Argagnon-Arouet 22km. Cumul : 739km.

Pierre et Enzo sont derrière moi, à une ou deux étapes, depuis leur pause à Condom et leur détour par un petit festival de musique. Je n’ai pas de nouvelles précises mais je sais qu’ils avancent puisque je reçois depuis 3 jours des photos de mon « tag ive » qu’ils découvrent à l’arrière d’un panneau ou sur des livres d’or. Je trouve ce jeu de pistes assez sympa. Je suis un Petit Poucet qui laisse des « peace and love » sur son chemin que retrouvent ainsi ceux qui passent après moi. Cela me donne envie de continuer de semer ce signe…

Aujourd’hui j’ai retrouvé Mariana l’ukrainienne que j’avais quittée avant Cahors. Elle était partie devant. J’avais pris derrière elle une autre direction pour rejoindre mon gîte. C’était un peu comme un malentendu. Notre retrouvaille est encore l’effet d’un hasard fou. Elle était arrêtée à une informelle « pause pèlerin » (table chaises abri en bois). Elle allait repartir quand elle a entendu un groupe qu’elle ne connaissait pas s’inquiéter d’un Yves. « Yves? D’Aix en Provence ? » (parfois je dis « de Marseille ») Oui, oui. Alors elle m’a attendu. Sinon je ne l’aurais jamais revue. Elle était très contente. Moi aussi. En fait elle avait fait une pause aussi. Son mari est venu la rejoindre quelques jours. Elle a une tente maintenant. Elle essaie de dormir près des gîtes.

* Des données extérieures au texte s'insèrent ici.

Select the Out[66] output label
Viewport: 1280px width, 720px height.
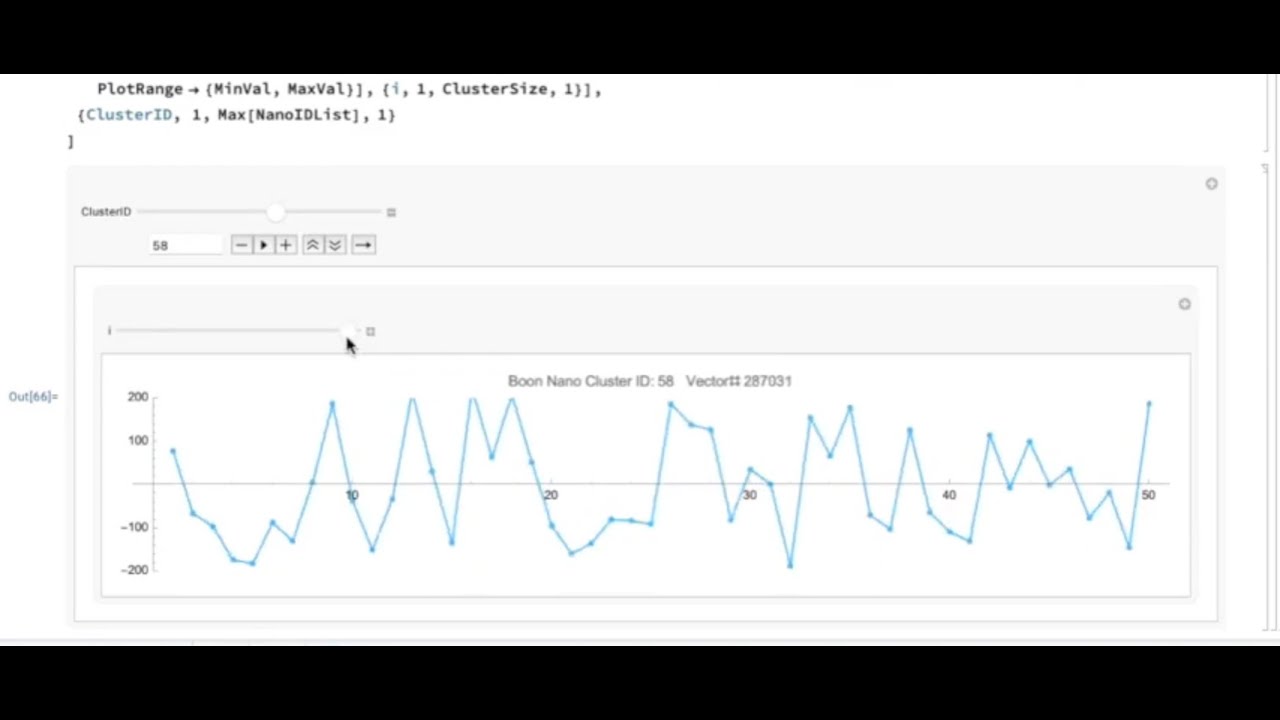[x=33, y=397]
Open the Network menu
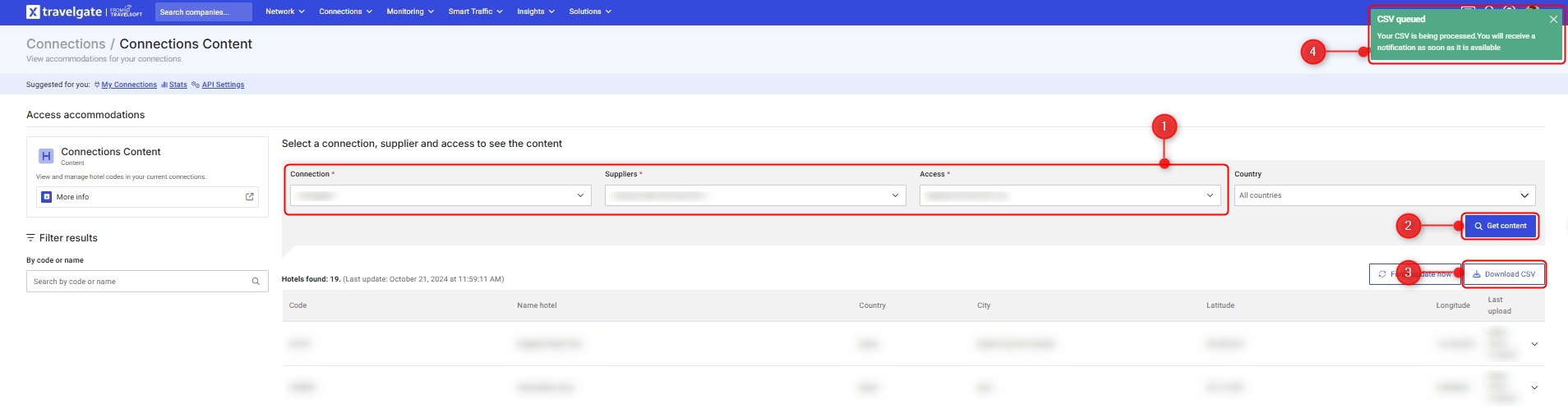The height and width of the screenshot is (408, 1568). point(284,11)
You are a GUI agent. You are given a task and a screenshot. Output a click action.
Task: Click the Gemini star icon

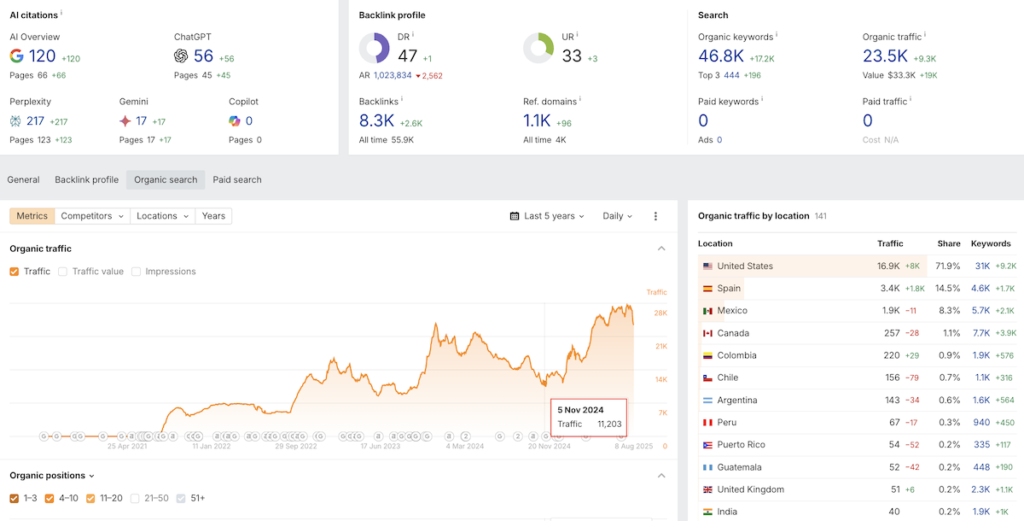(x=125, y=121)
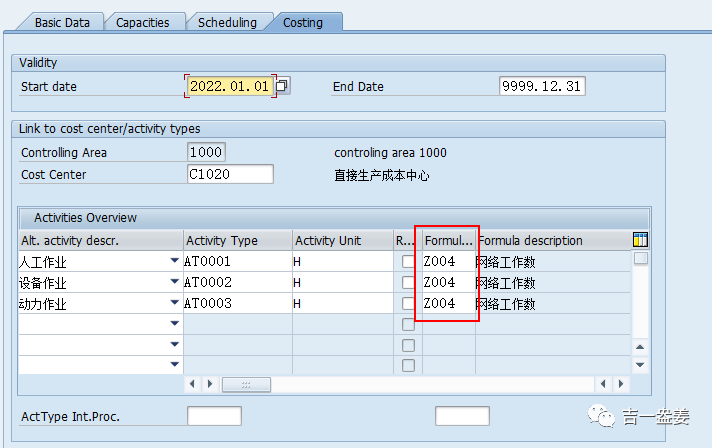Expand the 动力作业 activity description dropdown
Viewport: 712px width, 448px height.
pos(174,302)
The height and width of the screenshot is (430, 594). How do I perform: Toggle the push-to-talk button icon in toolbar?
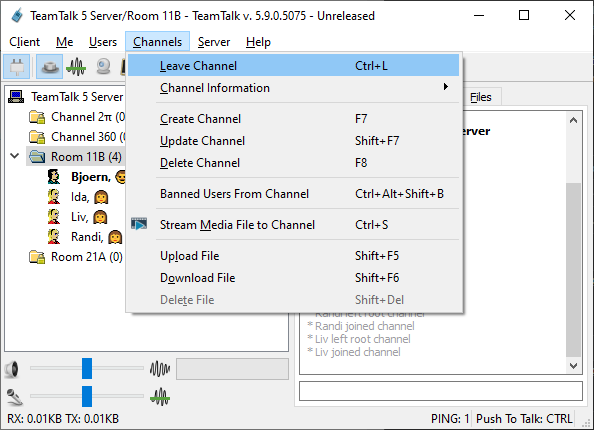[50, 67]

Au fait, pourquoi s’inquiétait-on de moi ?  Ce matin une petite vague s’est formée sur le chemin, sans préméditation, comme ça se fait. Il y avait avec moi Claudine et Jean-Michel, Paul, Christophe, Christian, Justine, et un couple que je ne connais pas. J’ai pris les devants en rythme lièvre, trois m’ont suivi à courte distance. Pris par mon élan de marche rapide je n’ai pas vu une balise-croix et me suis trompé de chemin. Les trois m’ont suivi. Je me suis aperçu de mon erreur (merci Visorando) et rebroussé chemin. Voilà pourquoi les derniers sont devenus premiers (merci Jésus) et se demandaient pourquoi nous n’étions pas à la pause avant eux.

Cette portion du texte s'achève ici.